2011 - 05/24 [Tue] - 13:29

読売新聞 国際面に「世界からエール」という連載コーナーがあります。

大震災に見舞われた日本に向けて、世界各地から日本を応援してくれている出来事を紹介するコーナーなのですが、毎回あたたかい海外からのメッセージにありがたい思いで胸が熱くなります。

その中から今回は南米からのメッセージを……。




読売新聞 2011(平成23)年5月23日付 朝刊

ペルーに吹く善意の「嵐」

yomi9

日本のアイドルグループ「嵐」のペルー人ファンらで作る「アラシ・ペルー」が、東日本大震災の義援金集めに取り組んでいる。

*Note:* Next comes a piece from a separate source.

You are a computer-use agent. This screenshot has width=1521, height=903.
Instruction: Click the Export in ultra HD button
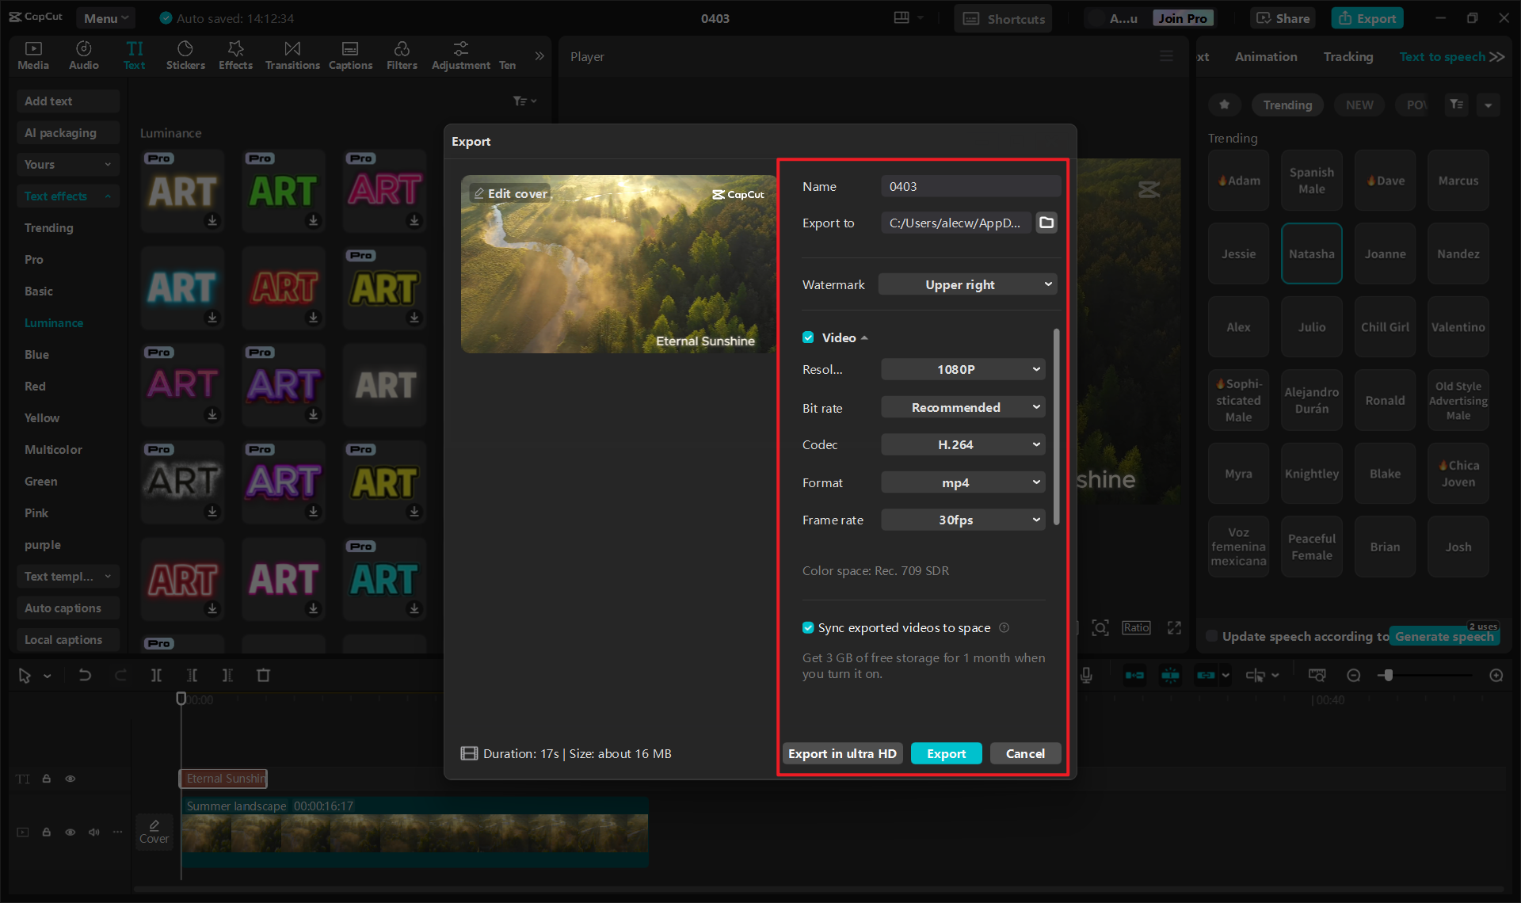pos(842,753)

 日本の歌番組をケーブルテレビで見て嵐のファンになったミルタ・コラル会長(32)ら10人が4年前設立したクラブで、今や10~20代を中心に会員は4250人。首都リマの本部以外に地方5支部がある。

 震災後、「日本のために何か手助けをしたい」との声が高まり、4月30日にリマで開いた集会の入場料の一部を義援金にすることにした。集まったのは800ソル(約2万4000円)。「参加者の多くは学生で、お小遣いから出した心のこもったお金」(ミルタさん)だった。会員のマイラ・ガンボアさん(19)は、「少しでも役立てたのならうれしい。日本の人たちは震災を克服すると信じている」と話す。

 アラシ・ペルーは今後も定期的にファン集会で義援金を集め、在ペルー日本大使館に託すことにしている。
(リマ 浜砂雅一、写真も)

(カラー版はこちらで見られます)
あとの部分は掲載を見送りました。